THE DATA: Begin

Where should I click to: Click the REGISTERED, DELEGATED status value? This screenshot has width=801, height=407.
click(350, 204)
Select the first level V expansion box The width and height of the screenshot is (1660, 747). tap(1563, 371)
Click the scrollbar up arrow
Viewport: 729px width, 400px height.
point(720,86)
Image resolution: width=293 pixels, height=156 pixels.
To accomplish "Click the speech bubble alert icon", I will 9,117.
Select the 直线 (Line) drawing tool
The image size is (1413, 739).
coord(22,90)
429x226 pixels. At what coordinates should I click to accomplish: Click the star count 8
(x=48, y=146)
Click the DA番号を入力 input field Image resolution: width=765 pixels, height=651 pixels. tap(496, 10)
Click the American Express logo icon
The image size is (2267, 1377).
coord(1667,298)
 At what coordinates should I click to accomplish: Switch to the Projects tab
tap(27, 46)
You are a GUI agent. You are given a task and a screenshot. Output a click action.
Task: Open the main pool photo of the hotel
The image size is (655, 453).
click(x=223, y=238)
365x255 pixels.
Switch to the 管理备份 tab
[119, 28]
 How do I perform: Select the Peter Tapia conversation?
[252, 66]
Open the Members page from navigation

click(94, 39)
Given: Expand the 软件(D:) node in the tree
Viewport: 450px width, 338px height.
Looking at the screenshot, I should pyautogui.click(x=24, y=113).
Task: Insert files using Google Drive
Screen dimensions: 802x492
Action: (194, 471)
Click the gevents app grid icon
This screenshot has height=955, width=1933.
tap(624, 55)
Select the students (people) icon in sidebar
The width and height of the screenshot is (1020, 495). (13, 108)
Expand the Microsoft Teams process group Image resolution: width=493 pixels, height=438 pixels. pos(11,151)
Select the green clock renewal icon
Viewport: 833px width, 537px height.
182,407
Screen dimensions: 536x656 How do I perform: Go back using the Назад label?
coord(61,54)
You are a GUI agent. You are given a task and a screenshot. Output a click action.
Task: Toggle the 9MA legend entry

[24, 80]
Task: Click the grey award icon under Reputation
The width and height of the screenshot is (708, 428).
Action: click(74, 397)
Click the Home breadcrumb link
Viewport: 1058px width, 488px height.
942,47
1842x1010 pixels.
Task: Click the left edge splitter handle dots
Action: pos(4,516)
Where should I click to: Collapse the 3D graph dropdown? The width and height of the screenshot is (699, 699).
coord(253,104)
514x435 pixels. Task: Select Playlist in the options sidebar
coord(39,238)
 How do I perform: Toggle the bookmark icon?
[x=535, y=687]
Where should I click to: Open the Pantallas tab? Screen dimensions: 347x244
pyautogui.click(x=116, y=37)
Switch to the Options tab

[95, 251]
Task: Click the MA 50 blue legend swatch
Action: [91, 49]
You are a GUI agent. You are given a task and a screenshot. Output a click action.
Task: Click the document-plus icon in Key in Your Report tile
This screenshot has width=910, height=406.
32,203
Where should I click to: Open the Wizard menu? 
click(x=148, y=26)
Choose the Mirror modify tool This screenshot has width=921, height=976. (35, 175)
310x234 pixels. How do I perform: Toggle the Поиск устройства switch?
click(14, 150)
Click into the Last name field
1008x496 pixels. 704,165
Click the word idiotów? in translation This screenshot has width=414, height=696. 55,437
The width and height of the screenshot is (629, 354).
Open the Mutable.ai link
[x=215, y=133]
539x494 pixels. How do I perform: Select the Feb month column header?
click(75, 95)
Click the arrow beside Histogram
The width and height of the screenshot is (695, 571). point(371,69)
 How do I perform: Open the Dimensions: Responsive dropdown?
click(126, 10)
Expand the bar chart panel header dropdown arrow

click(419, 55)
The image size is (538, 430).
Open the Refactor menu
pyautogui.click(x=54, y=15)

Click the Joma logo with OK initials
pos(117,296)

THE DATA: End

### WHAT IS REQUIRED
The records above are to be given again in full, exactly.

### WRITTEN ANSWER
Where should I click to: Click the REGISTERED, DELEGATED status value? This screenshot has width=801, height=407.
click(350, 204)
Select the first level V expansion box The width and height of the screenshot is (1660, 747). tap(1563, 371)
Click the scrollbar up arrow
Viewport: 729px width, 400px height.
point(720,86)
Image resolution: width=293 pixels, height=156 pixels.
To accomplish "Click the speech bubble alert icon", I will 9,117.
Select the 直线 (Line) drawing tool
The image size is (1413, 739).
coord(22,90)
429x226 pixels. At what coordinates should I click to accomplish: Click the star count 8
(x=48, y=146)
Click the DA番号を入力 input field Image resolution: width=765 pixels, height=651 pixels. tap(496, 10)
Click the American Express logo icon
The image size is (2267, 1377).
coord(1667,298)
 At what coordinates should I click to accomplish: Switch to the Projects tab
tap(27, 46)
You are a GUI agent. You are given a task and a screenshot. Output a click action.
Task: Open the main pool photo of the hotel
The image size is (655, 453).
click(x=223, y=238)
365x255 pixels.
Switch to the 管理备份 tab
[119, 28]
 How do I perform: Select the Peter Tapia conversation?
[252, 66]
Open the Members page from navigation

click(94, 39)
Given: Expand the 软件(D:) node in the tree
Viewport: 450px width, 338px height.
Looking at the screenshot, I should pyautogui.click(x=24, y=113).
Task: Insert files using Google Drive
Screen dimensions: 802x492
Action: (194, 471)
Click the gevents app grid icon
This screenshot has height=955, width=1933.
tap(624, 55)
Select the students (people) icon in sidebar
The width and height of the screenshot is (1020, 495). (13, 108)
Expand the Microsoft Teams process group Image resolution: width=493 pixels, height=438 pixels. pos(11,151)
Select the green clock renewal icon
Viewport: 833px width, 537px height.
182,407
Screen dimensions: 536x656 How do I perform: Go back using the Назад label?
coord(61,54)
You are a GUI agent. You are given a task and a screenshot. Output a click action.
Task: Toggle the 9MA legend entry

[24, 80]
Task: Click the grey award icon under Reputation
The width and height of the screenshot is (708, 428).
Action: click(74, 397)
Click the Home breadcrumb link
Viewport: 1058px width, 488px height.
942,47
1842x1010 pixels.
Task: Click the left edge splitter handle dots
Action: pos(4,516)
Where should I click to: Collapse the 3D graph dropdown? The width and height of the screenshot is (699, 699).
coord(253,104)
514x435 pixels. Task: Select Playlist in the options sidebar
coord(39,238)
 How do I perform: Toggle the bookmark icon?
[x=535, y=687]
Where should I click to: Open the Pantallas tab? Screen dimensions: 347x244
pyautogui.click(x=116, y=37)
Switch to the Options tab

[95, 251]
Task: Click the MA 50 blue legend swatch
Action: [91, 49]
You are a GUI agent. You are given a task and a screenshot. Output a click action.
Task: Click the document-plus icon in Key in Your Report tile
This screenshot has width=910, height=406.
32,203
Where should I click to: Open the Wizard menu? 
click(x=148, y=26)
Choose the Mirror modify tool This screenshot has width=921, height=976. (35, 175)
310x234 pixels. How do I perform: Toggle the Поиск устройства switch?
click(14, 150)
Click into the Last name field
1008x496 pixels. 704,165
Click the word idiotów? in translation This screenshot has width=414, height=696. 55,437
The width and height of the screenshot is (629, 354).
Open the Mutable.ai link
[x=215, y=133]
539x494 pixels. How do I perform: Select the Feb month column header?
click(75, 95)
Click the arrow beside Histogram
The width and height of the screenshot is (695, 571). point(371,69)
 How do I perform: Open the Dimensions: Responsive dropdown?
click(126, 10)
Expand the bar chart panel header dropdown arrow

click(419, 55)
The image size is (538, 430).
Open the Refactor menu
pyautogui.click(x=54, y=15)

Click the Joma logo with OK initials
pos(117,296)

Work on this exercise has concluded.